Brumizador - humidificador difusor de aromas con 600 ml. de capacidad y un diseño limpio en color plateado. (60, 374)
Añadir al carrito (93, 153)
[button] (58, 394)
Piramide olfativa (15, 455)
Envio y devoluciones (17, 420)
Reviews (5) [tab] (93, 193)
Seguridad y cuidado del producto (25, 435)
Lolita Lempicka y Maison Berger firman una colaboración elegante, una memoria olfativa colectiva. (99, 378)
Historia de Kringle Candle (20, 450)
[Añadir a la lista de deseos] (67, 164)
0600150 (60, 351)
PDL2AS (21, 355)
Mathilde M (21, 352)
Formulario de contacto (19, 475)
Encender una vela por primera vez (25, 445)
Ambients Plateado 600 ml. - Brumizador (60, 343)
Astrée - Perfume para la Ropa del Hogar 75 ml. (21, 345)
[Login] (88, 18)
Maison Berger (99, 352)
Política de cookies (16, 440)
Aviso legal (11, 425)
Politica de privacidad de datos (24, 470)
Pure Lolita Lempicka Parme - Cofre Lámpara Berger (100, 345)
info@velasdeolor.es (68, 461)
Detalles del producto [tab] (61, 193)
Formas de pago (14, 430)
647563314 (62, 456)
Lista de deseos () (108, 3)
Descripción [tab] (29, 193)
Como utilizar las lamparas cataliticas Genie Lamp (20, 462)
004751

+---+

Copy every line above without any changes.

Brumizador - humidificador difusor de aromas con 600 ml. de capacidad y un diseño limpio en color plateado. (60, 374)
Añadir al carrito (93, 153)
[button] (58, 394)
Piramide olfativa (15, 455)
Envio y devoluciones (17, 420)
Reviews (5) [tab] (93, 193)
Seguridad y cuidado del producto (25, 435)
Lolita Lempicka y Maison Berger firman una colaboración elegante, una memoria olfativa colectiva. (99, 378)
Historia de Kringle Candle (20, 450)
[Añadir a la lista de deseos] (67, 164)
0600150 (60, 351)
PDL2AS (21, 355)
Mathilde M (21, 352)
Formulario de contacto (19, 475)
Encender una vela por primera vez (25, 445)
Ambients Plateado 600 ml. - Brumizador (60, 343)
Astrée - Perfume para la Ropa del Hogar 75 ml. (21, 345)
[Login] (88, 18)
Maison Berger (99, 352)
Política de cookies (16, 440)
Aviso legal (11, 425)
Politica de privacidad de datos (24, 470)
Pure Lolita Lempicka Parme - Cofre Lámpara Berger (100, 345)
info@velasdeolor.es (68, 461)
Detalles del producto [tab] (61, 193)
Formas de pago (14, 430)
647563314 (62, 456)
Lista de deseos () (108, 3)
Descripción [tab] (29, 193)
Como utilizar las lamparas cataliticas Genie Lamp (20, 462)
004751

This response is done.